To install, run: pip install email-validator
INFO:uvicorn:Started server process [9357]
INFO:uvicorn:Waiting for application startup.
INFO:uvicorn:Uvicorn running on http://127.0.0.1:1234 (Press CTRL+C to quit)

Revisiting the page, we can see that the verse now loads properly.

Our working application - React, Python, and Nginx

However, this Python server will only run while we have the SSH session open. To have it actually persist even across reboots, we can add in to the crontab.
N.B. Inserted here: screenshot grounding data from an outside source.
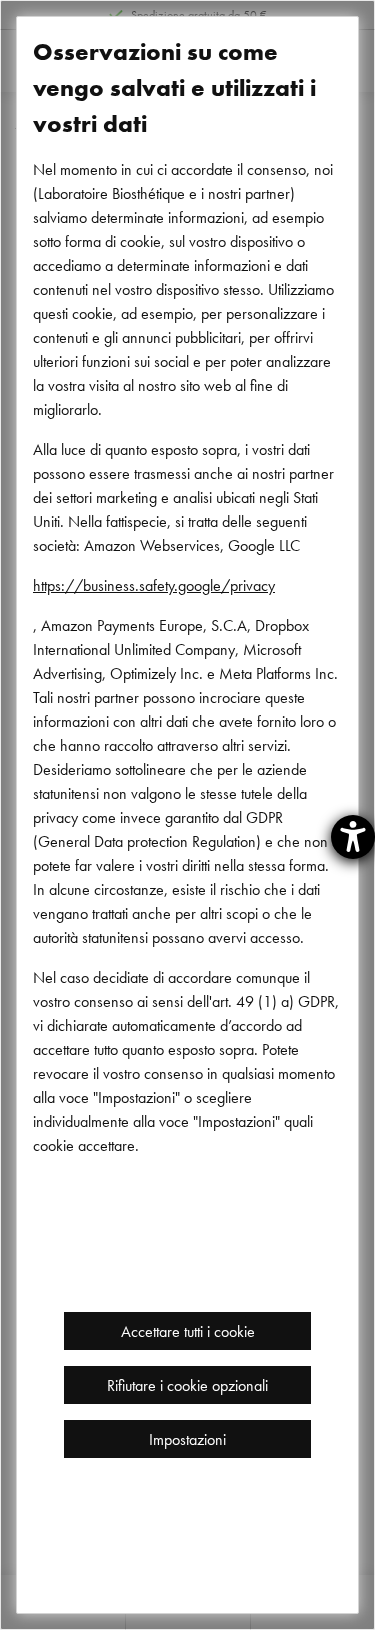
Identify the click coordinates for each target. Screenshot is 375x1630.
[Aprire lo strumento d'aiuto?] (353, 837)
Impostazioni (187, 1439)
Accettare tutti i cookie (188, 1331)
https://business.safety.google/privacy (154, 585)
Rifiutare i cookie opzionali (187, 1385)
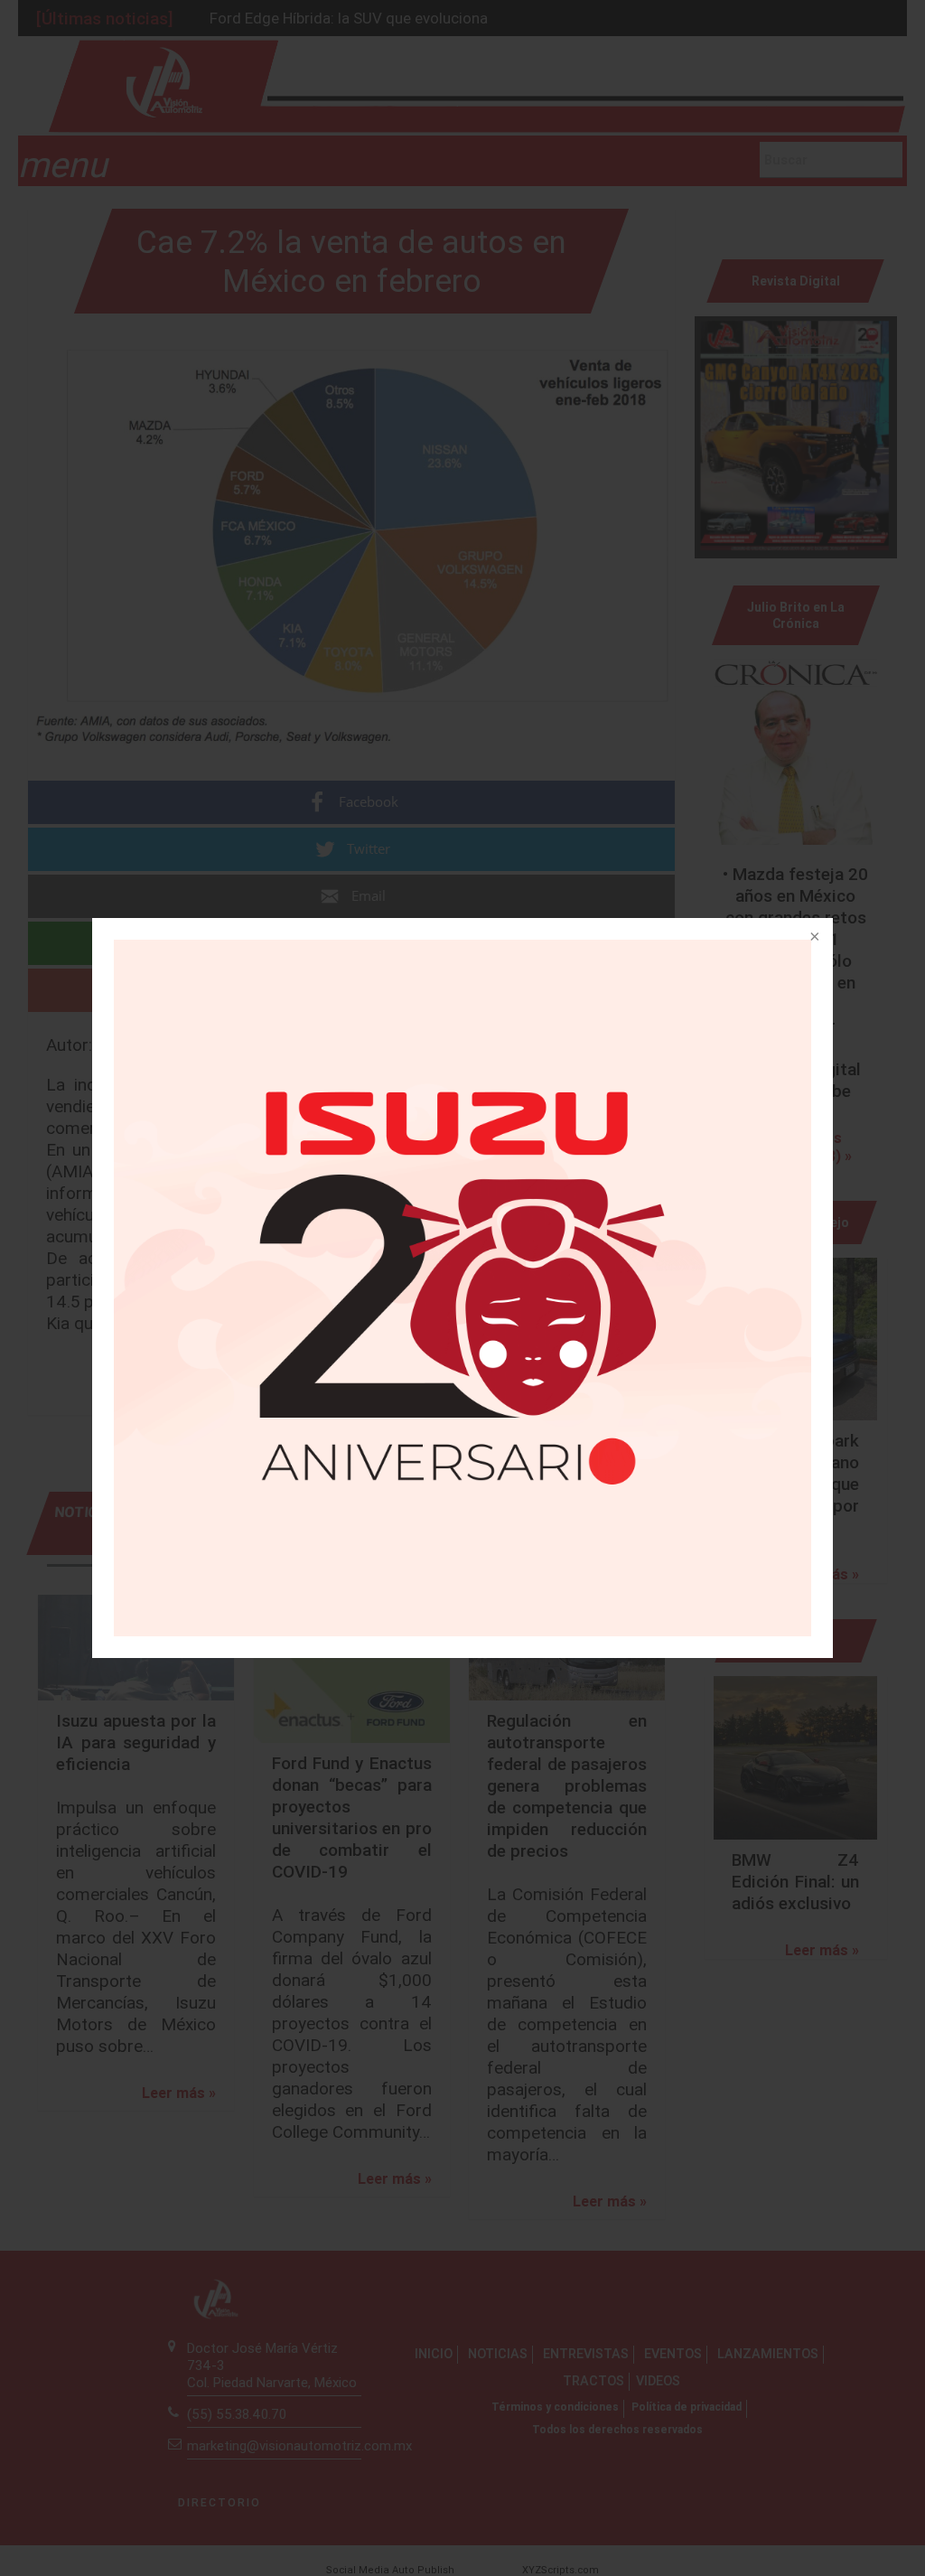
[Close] (813, 938)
The only command we have to run is changing to the server root directory and running uvicorn. Kill the server with CTRL-c and open the crontab with crontab -e.

@reboot cd /var/www/demo-server && ./demo_3.6/bin/uvicorn app.server:app --port 1234

Save and close that file. Restart the server with reboot. Once the droplet restarts, the application should be automatically started.

Conclusion

If you have come this far, then congratulations. 🎉 Go grab a coffee! This process may seem a bit tedious, but it shows that for only $5 a month you can have a production-level, interactive web app of your data project without forcing the data science process through a more narrow set of visualization tools. This level of flexibility certainly won't be necessary in many cases, but now you know how to set everything up for yourself.

There's much more that could be said on each one of these steps, but I wanted to focus on the primary workflow. Of course, updating the client or server requires a couple of commands, but that could easily be automated. If you really want a long term, production-ready system, deploying a CI/CD process with a team is certainly worth the time investment.